The genetic characteristics of multidrug-resistant strains in this area were preliminarily identified: The relationship between hp1181 or hp1184 and clarithromycin resistance was ascertained through genome sequencing analysis and gene function identification of drug-resistant H. pylori from Bama County, Guangxi Province. Our study further provided an improved experimental basis for the prevention and treatment of drug resistance of H. pylori.

CONCLUSION

Hp1181 and hp1184 mutations may be the earliest and most persistent response to clarithromycin resistance, and they may be the main target genes for the diagnosis, prevention, and treatment of clarithromycin resistance.

ARTICLE HIGHLIGHTS

Research background

Helicobacter pylori (H. pylori) is recognized as an important human pathogen associated with superficial gastritis, atrophic gastritis, gastric cancer, etc., each of which has become a serious threat to human health and survival. The rate of drug resistance is increasing due to the wide use of antibiotics and high rates of resistance to clarithromycin, metronidazole, and levofloxacin are associated with the failure of H. pylori eradication. At present, the mechanism of antibiotic resistance of H. pylori is not completely understood. It is very difficult to prevent drug resistance and improve the rate of eradication of the target, thus warranting exploration of the mechanism of drug resistance to H. pylori, and provision of an experimental basis for the prevention and treatment of drug resistance.

Research motivation

Clarithromycin-resistant H. pylori urgently needs new antibiotics; however, antibiotic research and development are very difficult.
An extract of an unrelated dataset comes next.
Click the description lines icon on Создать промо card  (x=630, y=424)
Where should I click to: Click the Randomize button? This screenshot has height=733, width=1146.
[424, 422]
If we can detect drug resistance by detecting drug-resistant genes in a timeous manner, this may help to alleviate the problem of clarithromycin resistance.

Research objectives

The objectives of this study were to investigate drug-resistant genes in H. pylori, and find a gene suited to early diagnosis of clarithromycin resistance, thereby rationalizing the rate of use of the drug.

Research methods

H. pylori strains were isolated and cultured, minimal inhibitory concentrations were measured, and complete genome sequence was determined. Prediction and analysis of the function of drug-resistant genes indicated that the RNA expression of hp1181 and hp1184 increased in the H. pylori strains, which was the same in the artificially induced clarithromycin-resistant bacteria. The relationships between hp1181 or hp1184 and clarithromycin resistance were confirmed with gene mutant and drug-resistant strains.

Research results

Hp1181 and hp1184 genes were found in these H. pylori strains. Their expression was associated with clarithromycin resistance.

Research conclusions

Hp1181 and hp1184 mutations may be the earliest and most persistent response to clarithromycin resistance, and they may be the main target genes for the diagnosis, prevention, and treatment of clarithromycin resistance.

Research perspectives

The relationship between hp1181 or hp1184 and clarithromycin resistance was demonstrated, providing an improved experimental basis for early diagnosis of clarithromycin resistance in H. pylori.

ACKNOWLEDGEMENTS

The authors thank Huang YN and Huang MY working in Guangxi Bama Yao Autonomous County People Hospital who helped to collect gastric mucosal samples from clinical patients.